▶ TO DO: Print each line of the records below word for word, leaving the pictures out of your answer.
##### INFORMATION GIVEN
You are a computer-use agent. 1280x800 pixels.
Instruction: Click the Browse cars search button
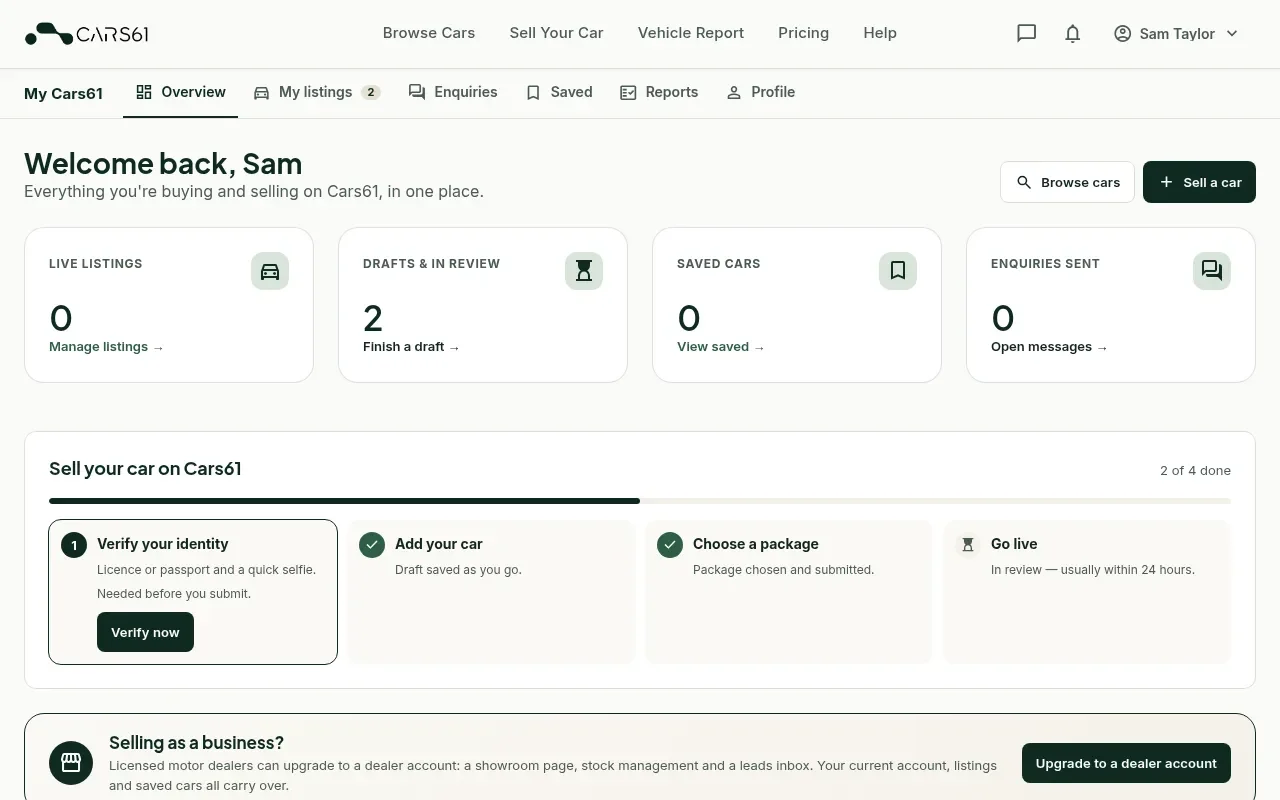[1067, 182]
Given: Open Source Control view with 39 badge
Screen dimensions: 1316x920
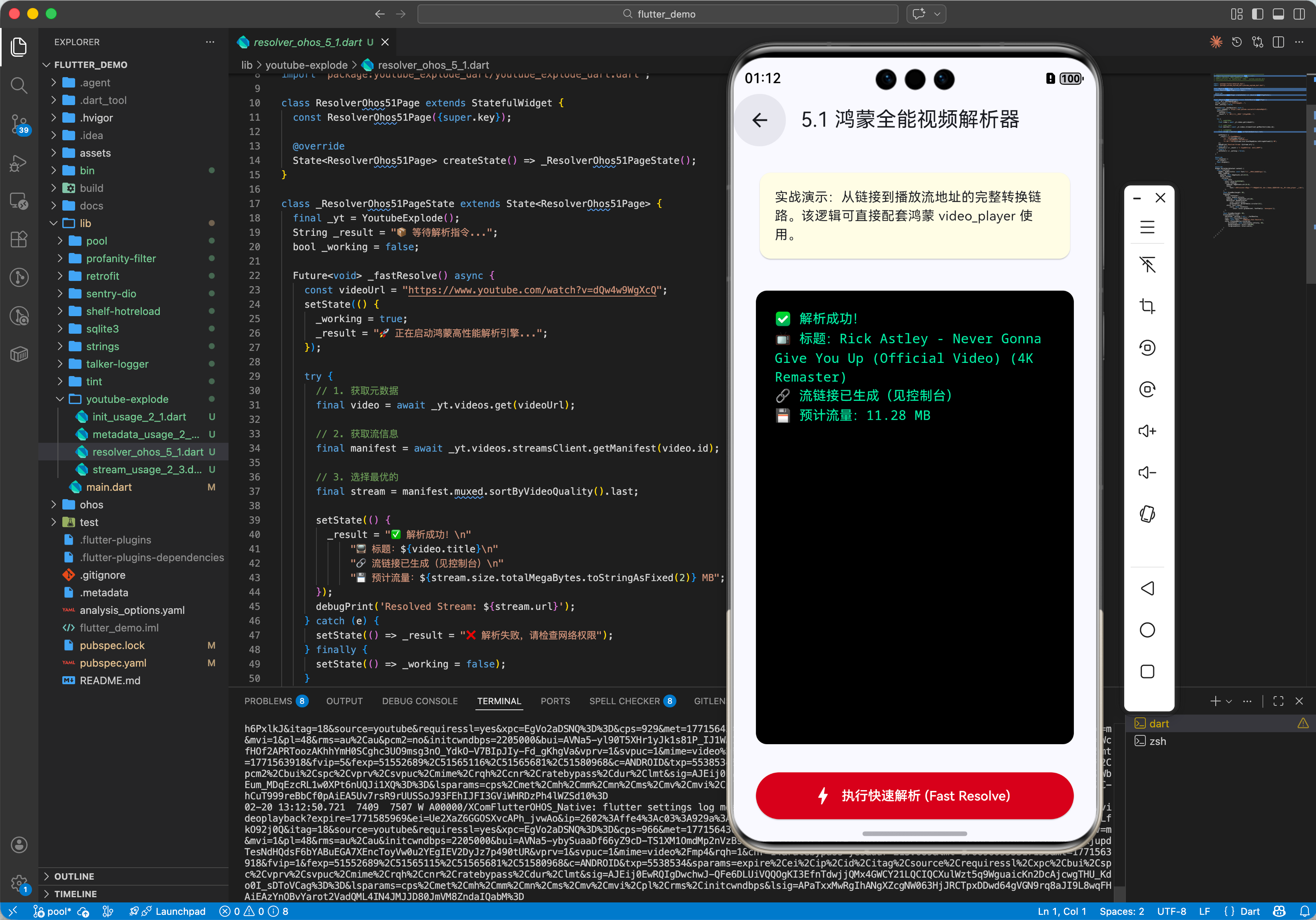Looking at the screenshot, I should [x=19, y=123].
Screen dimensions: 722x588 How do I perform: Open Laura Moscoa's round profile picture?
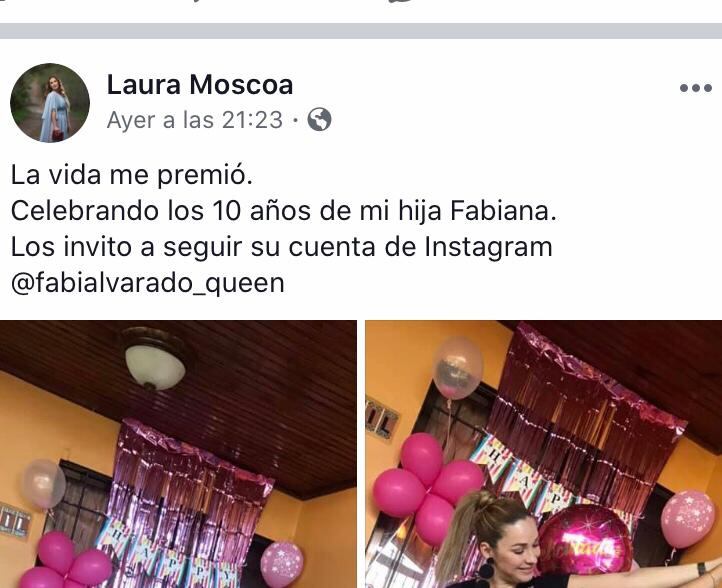(x=50, y=103)
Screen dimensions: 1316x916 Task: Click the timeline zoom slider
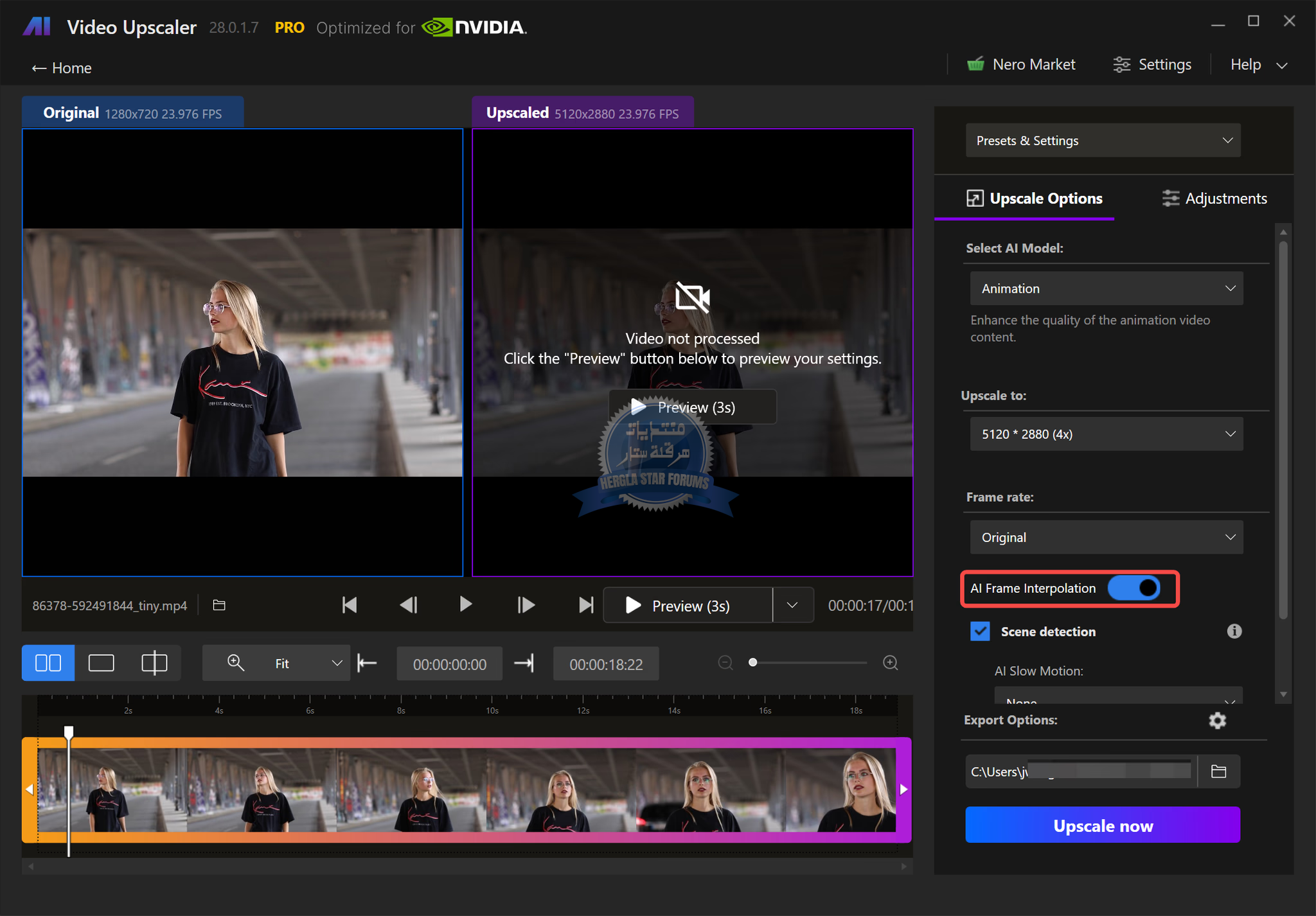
##########
▶ TASK RESULT:
You are a computer-use agent. 1280x800 pixels.
Instruction: Click the Browse cars search button
[1067, 182]
Given: Open Source Control view with 39 badge
Screen dimensions: 1316x920
Looking at the screenshot, I should [x=19, y=123].
Screen dimensions: 722x588 How do I perform: Open Laura Moscoa's round profile picture?
(x=50, y=103)
Screen dimensions: 1316x916 Task: Click the timeline zoom slider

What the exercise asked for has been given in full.